To the editor: “Eat real food” is great advice, but only if you know what that means (“‘Eat real food’ is great advice, but it’s only part of the equation,” March 30).
At Venice Family Clinic, a nonprofit community health center for underserved Angelenos, we hear from patients daily who don’t know what healthy food looks like — or whether they can afford it. One recent patient put it plainly: “No one ever told me what ‘eating healthy’ means until I started going to nutrition class.”
That education, along with access to healthy food, saves both lives and money.
Last year alone, our clinic educated more than 2,000 Angelenos through nutrition classes, healthy cooking and outreach programs while distributing nearly 1 million pounds of free, healthy food across Los Angeles.
But those free-to-the-community programs are now in danger.
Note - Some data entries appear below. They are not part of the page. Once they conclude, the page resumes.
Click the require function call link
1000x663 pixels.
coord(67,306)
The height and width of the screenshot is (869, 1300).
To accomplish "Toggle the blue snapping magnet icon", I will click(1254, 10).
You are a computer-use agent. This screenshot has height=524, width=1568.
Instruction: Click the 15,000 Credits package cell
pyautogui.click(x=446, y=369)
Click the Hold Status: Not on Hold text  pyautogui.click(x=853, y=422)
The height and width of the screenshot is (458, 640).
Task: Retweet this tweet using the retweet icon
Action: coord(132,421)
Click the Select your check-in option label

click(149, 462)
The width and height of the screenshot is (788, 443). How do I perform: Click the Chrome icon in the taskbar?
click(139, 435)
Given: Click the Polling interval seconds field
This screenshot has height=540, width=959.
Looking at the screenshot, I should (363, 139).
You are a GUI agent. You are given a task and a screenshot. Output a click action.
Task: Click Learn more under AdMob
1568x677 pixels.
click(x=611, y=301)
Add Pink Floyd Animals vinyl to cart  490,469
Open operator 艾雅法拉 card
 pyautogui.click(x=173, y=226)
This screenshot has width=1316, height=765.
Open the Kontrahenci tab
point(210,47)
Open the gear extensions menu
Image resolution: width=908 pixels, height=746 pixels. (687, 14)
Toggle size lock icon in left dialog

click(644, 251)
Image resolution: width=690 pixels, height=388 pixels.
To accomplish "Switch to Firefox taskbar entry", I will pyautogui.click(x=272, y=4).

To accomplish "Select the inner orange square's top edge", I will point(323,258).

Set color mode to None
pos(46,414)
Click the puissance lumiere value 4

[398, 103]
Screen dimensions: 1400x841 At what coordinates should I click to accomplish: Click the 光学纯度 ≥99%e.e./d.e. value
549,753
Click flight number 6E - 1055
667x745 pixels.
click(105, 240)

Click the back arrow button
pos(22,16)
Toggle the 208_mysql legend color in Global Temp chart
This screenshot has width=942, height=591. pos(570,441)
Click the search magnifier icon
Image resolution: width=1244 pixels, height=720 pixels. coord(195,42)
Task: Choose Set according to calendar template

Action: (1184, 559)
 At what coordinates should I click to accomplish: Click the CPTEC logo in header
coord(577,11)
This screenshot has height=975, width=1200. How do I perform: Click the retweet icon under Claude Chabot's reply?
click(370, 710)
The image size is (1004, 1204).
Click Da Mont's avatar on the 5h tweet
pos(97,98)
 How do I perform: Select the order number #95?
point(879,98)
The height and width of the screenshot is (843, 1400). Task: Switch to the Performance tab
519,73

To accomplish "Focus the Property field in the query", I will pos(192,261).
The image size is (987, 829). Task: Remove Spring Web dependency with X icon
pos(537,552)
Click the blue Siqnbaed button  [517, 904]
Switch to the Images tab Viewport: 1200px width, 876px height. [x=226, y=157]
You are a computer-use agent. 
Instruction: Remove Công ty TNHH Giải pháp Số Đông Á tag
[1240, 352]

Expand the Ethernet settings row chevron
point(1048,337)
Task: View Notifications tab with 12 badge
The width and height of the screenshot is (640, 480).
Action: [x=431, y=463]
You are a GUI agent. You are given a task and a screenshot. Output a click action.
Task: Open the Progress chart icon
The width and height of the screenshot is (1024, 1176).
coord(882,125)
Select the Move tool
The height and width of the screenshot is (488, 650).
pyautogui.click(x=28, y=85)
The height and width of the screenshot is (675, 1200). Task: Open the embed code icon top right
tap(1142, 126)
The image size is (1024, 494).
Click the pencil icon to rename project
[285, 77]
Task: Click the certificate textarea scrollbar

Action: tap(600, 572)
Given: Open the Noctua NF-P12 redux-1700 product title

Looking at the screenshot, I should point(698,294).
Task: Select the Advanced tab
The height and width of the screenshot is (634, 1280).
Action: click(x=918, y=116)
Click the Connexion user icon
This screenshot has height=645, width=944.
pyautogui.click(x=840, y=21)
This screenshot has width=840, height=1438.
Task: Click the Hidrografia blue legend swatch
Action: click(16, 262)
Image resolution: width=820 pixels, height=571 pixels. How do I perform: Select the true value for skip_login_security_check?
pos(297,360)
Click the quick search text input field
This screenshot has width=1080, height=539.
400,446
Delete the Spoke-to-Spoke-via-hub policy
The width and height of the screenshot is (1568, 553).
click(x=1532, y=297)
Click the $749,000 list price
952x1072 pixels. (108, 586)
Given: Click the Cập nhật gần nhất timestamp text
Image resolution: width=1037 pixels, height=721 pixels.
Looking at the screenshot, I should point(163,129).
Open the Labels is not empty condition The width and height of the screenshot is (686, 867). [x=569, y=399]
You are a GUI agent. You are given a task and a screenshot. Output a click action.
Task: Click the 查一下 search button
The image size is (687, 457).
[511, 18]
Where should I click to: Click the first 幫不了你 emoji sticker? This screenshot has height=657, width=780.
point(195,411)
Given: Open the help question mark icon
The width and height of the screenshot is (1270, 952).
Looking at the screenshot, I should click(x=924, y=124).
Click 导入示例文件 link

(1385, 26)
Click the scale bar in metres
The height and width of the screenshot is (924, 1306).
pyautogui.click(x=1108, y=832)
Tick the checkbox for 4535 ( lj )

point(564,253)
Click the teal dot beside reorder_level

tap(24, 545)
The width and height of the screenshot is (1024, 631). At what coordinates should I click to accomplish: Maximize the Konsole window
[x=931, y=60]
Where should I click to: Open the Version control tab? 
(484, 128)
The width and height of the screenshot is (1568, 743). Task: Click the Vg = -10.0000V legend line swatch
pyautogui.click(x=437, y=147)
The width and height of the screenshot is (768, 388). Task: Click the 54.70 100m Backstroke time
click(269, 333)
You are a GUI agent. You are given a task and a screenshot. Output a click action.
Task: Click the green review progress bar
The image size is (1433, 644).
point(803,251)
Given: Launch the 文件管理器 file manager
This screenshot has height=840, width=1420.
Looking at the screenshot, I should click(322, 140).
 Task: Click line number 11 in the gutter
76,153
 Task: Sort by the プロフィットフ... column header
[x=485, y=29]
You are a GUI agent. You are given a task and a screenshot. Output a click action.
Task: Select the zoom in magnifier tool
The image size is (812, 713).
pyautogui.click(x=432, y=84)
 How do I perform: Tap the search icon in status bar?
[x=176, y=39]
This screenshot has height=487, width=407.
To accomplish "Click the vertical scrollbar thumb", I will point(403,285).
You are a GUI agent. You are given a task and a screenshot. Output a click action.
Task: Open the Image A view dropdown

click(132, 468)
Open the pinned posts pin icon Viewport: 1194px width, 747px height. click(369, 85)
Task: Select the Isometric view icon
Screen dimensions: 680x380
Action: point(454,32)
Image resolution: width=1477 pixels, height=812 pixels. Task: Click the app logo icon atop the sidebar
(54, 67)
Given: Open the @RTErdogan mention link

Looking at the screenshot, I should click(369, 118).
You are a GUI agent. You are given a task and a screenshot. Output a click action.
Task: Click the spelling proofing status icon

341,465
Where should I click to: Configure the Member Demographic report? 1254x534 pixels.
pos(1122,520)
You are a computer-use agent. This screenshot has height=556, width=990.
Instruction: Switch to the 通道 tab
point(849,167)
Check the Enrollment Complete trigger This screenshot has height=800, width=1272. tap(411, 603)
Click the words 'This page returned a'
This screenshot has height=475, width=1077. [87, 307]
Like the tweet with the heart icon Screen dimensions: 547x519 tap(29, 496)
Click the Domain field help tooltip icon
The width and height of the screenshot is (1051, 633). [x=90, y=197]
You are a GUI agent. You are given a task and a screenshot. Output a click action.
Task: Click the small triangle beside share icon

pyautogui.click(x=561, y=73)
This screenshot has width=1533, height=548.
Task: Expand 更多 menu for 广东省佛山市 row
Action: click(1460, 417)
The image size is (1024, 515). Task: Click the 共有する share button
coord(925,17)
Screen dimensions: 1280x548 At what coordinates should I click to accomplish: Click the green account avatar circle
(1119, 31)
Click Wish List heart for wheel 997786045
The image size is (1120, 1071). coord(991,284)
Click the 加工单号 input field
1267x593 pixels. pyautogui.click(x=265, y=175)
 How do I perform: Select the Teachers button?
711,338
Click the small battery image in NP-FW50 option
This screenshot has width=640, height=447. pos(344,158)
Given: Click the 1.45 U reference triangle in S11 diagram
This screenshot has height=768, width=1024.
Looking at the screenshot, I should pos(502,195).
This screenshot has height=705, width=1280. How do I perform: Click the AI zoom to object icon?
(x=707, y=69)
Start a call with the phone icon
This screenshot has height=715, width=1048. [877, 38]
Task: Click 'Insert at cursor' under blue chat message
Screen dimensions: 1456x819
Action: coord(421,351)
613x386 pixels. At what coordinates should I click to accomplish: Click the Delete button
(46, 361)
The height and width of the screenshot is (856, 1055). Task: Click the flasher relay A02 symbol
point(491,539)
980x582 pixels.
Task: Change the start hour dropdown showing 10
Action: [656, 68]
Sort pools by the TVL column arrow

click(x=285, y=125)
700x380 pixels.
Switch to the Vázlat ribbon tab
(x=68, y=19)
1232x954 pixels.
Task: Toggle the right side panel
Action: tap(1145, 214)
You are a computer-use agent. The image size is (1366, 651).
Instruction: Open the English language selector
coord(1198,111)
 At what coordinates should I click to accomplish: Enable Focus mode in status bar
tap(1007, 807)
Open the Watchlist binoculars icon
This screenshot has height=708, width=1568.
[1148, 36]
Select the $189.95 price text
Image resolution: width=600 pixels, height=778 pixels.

Under the One Big Beautiful Bill Act, the CalFresh Healthy Living (SNAP-Ed) program was eliminated in October 2025. This program previously funded nutrition and cooking classes that help our patients prevent and address chronic diseases including diabetes and heart disease.
Without additional funding, food education programs like ours will eventually disappear, and vulnerable patients who depend on them will have nowhere else to turn.
Access to healthy food matters. So does education on what to do with it. Let’s make sure we continue to fund and provide both.
Mitesh Popat, Los Angeles
This writer is chief executive of Venice Family Clinic.